> [Task instructions] Copy the lines below, from the line with "How do I perform: Open" to the line with "Instruction: Select the", and leave out the pictures.

> [Provided information]
---
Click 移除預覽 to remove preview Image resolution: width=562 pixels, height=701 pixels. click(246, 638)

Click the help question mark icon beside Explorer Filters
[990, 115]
---
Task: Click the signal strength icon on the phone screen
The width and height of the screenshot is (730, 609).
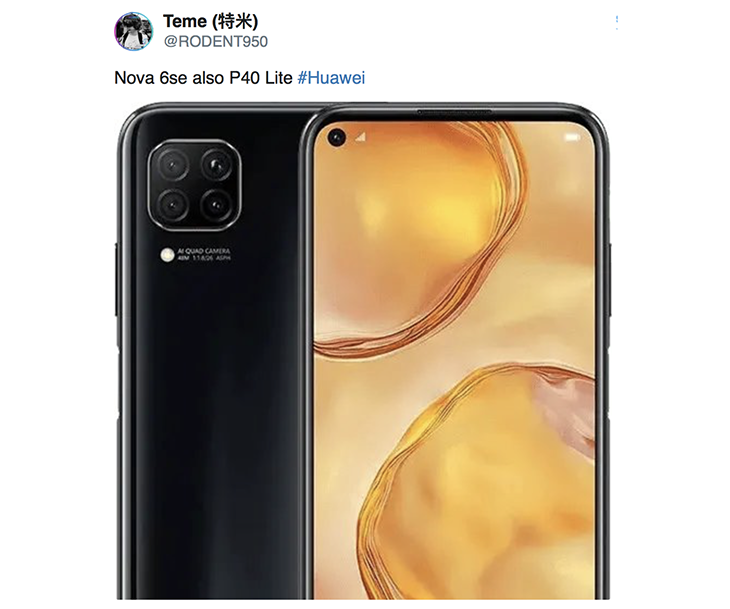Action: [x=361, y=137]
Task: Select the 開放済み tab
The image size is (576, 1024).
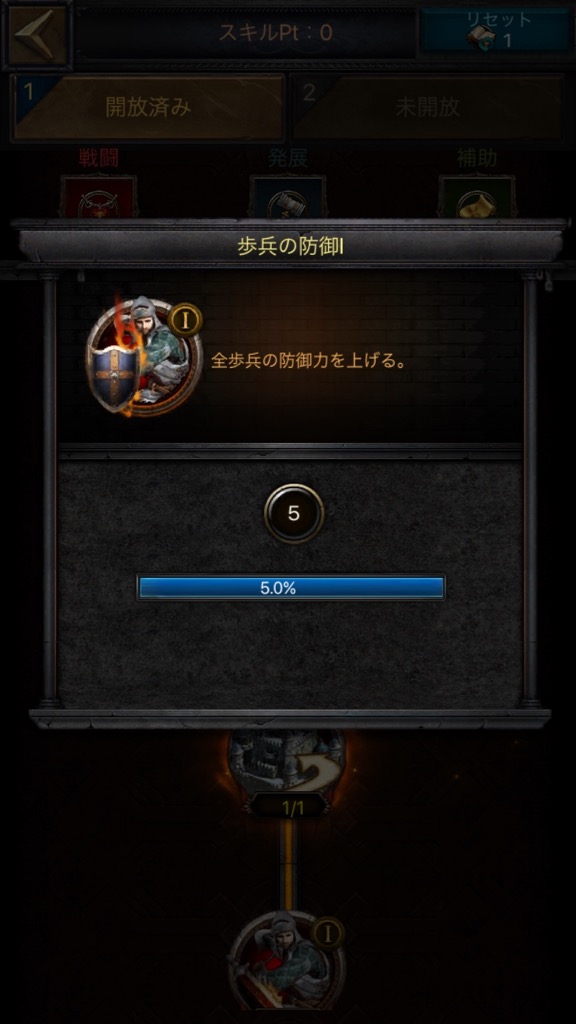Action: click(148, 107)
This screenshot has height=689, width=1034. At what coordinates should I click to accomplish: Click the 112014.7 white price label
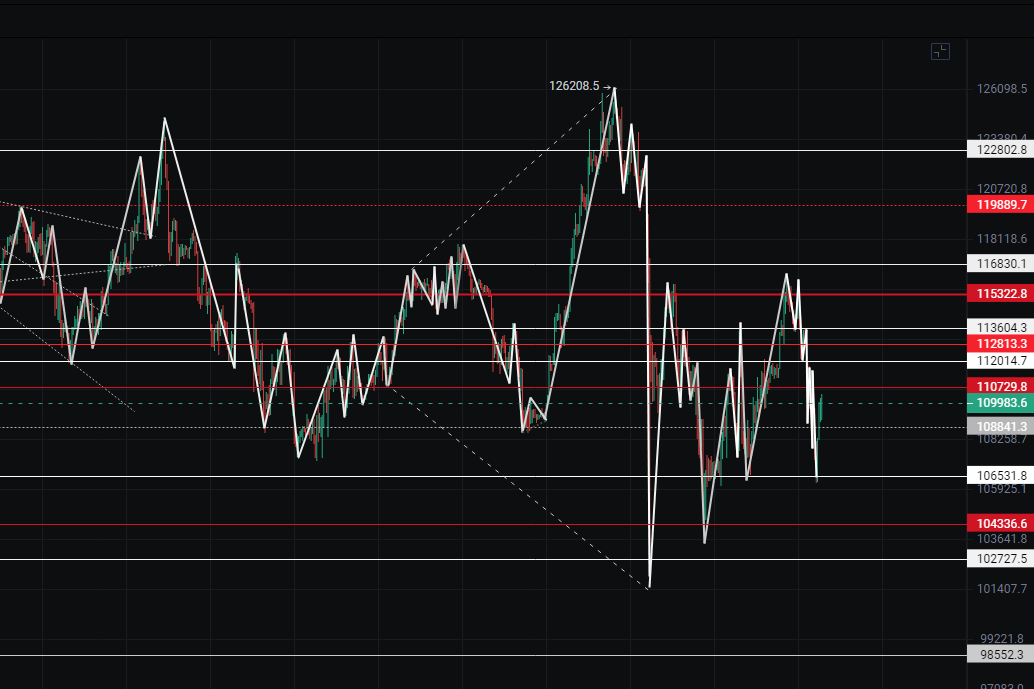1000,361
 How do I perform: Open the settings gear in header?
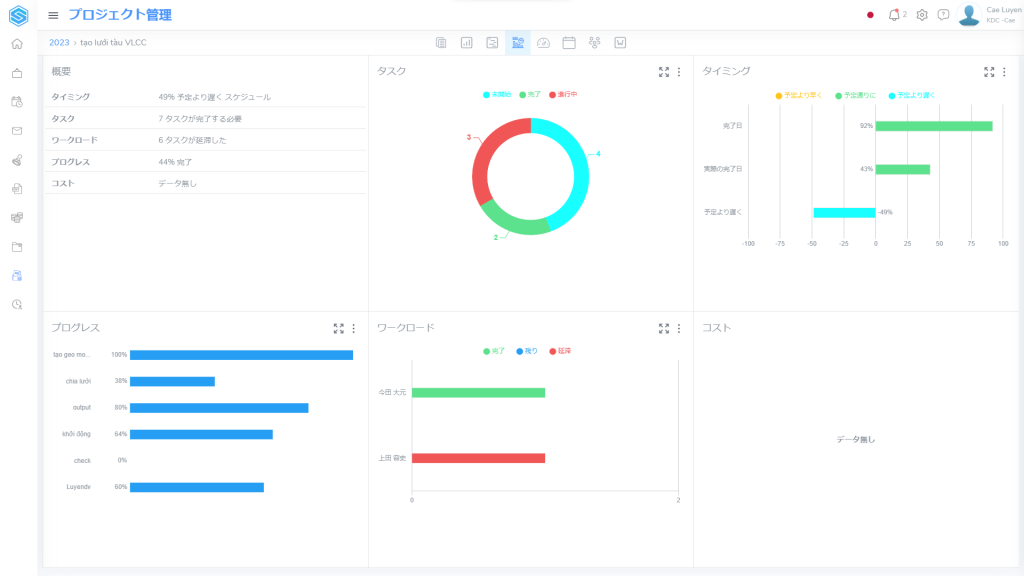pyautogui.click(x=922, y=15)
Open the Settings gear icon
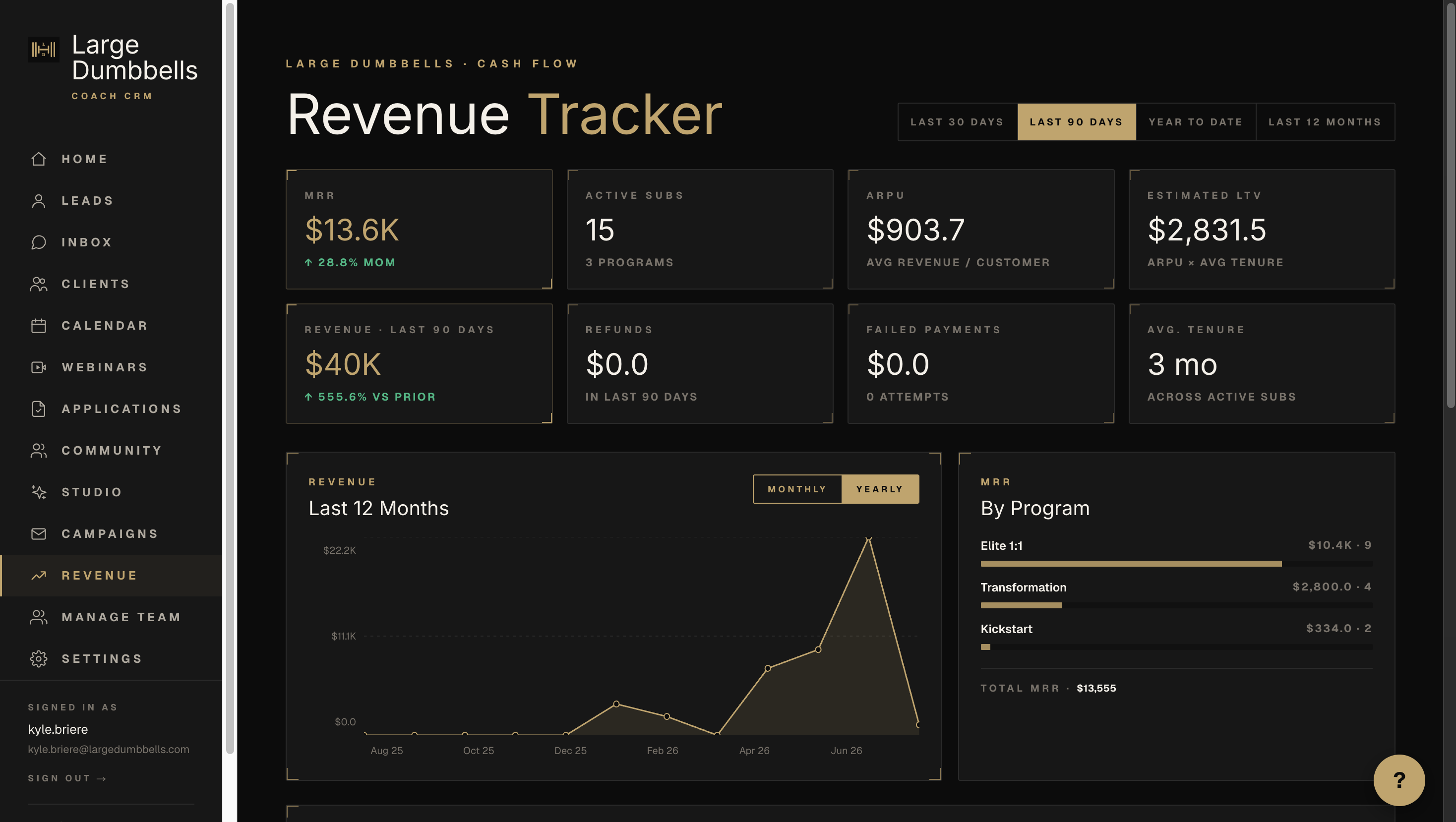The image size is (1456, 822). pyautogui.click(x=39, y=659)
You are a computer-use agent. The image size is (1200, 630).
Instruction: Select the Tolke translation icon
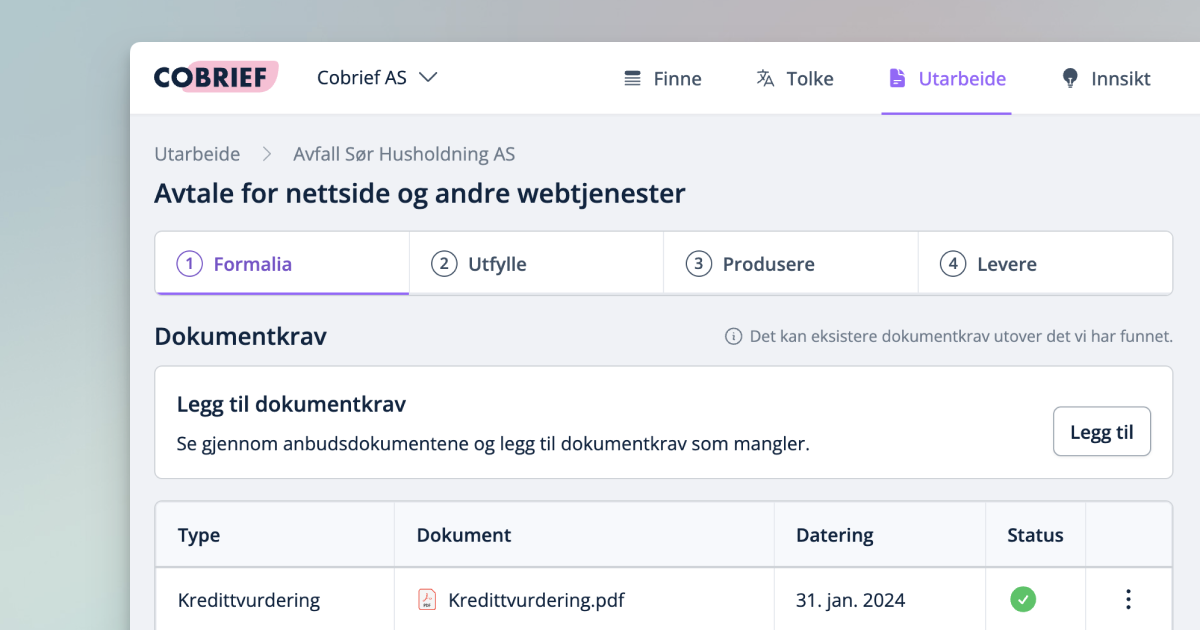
---
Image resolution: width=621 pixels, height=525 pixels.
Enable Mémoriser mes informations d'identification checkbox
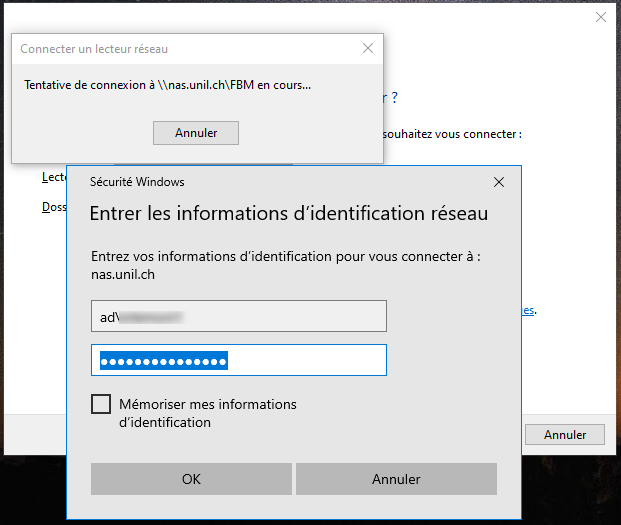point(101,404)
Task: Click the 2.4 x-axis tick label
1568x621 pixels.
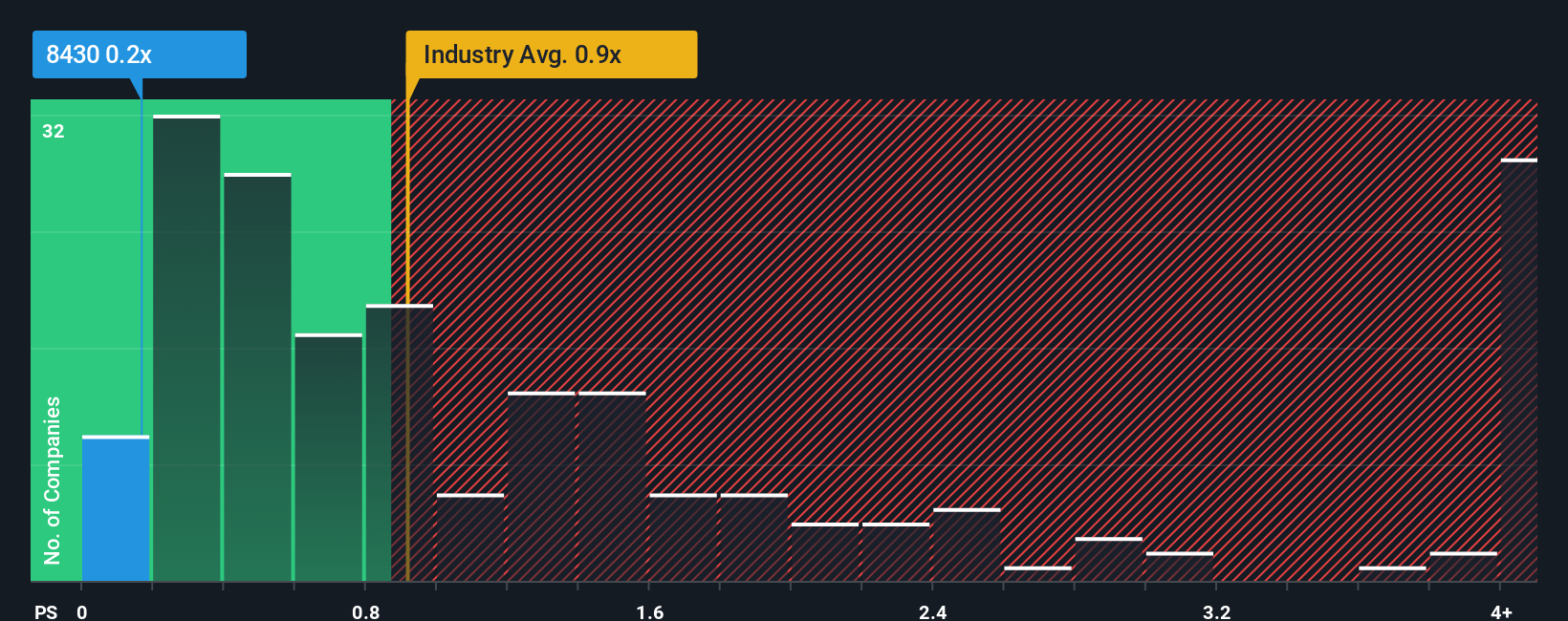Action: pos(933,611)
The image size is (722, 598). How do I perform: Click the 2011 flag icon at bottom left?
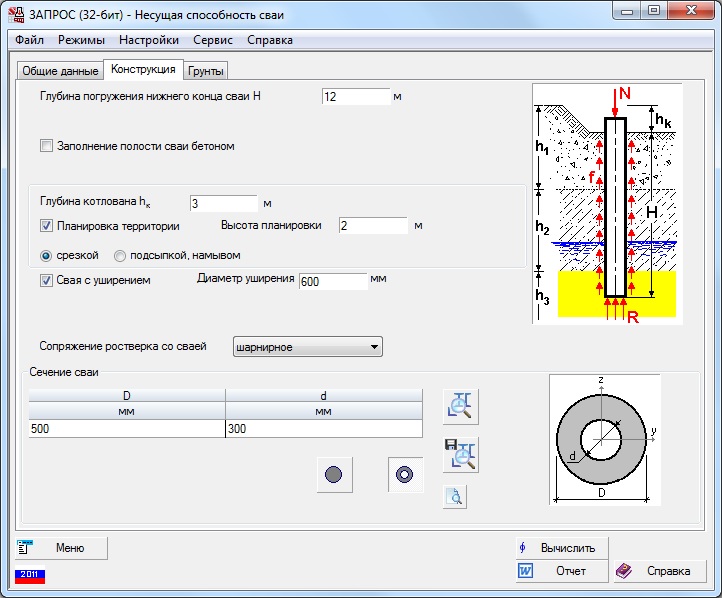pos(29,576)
---
> [Finished answer]
 How do I perform: Open the settings gear in header?
pyautogui.click(x=922, y=15)
Open the Settings gear icon
The image size is (1456, 822). pyautogui.click(x=39, y=659)
You are a computer-use agent. The image size is (1200, 630).
Instruction: Select the Tolke translation icon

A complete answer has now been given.